谢萱只好出面,笑着说道:“韩爷爷,俺家就俺姥爷和俩舅舅,就算请人来干,时间上也来不及哩!再说,这棚子菜又不是啥难学的,只要去打听了技术,也能种出来,到时候跟风的多了,难收手哩!最重要的是,这市场大是大,俺家还得有实力啃下来才成呐!”
谢萱一番话犹如一盆冷水当头浇下,谢青山登时清醒起来,他顿了顿,也说道:“俺这孙女说的是!咱家小力薄的,要真乍然挣得了恁些钱,惹眼红哩!俺还是慢慢来的好……”
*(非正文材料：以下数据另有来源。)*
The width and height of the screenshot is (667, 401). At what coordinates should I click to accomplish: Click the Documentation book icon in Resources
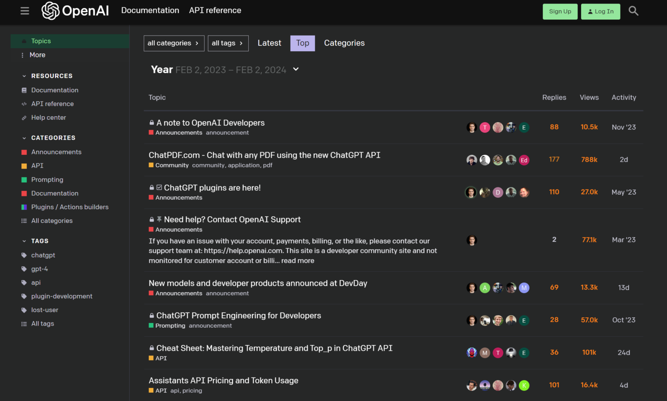24,90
韩正业惊异的盯着谢萱瞧了半晌,扭头瞧向谢青山:“谢老哥,您这孙女了不得呀!小小一丁点儿人就如此见识不凡、思虑周密……”说着,他眼睛一亮,似乎想起了什么:“敢问令孙女芳龄几何?可有婚配?俺家有个不成器的二小子,现下正好十岁,在书塾读书,咱不妨定个儿女亲家……”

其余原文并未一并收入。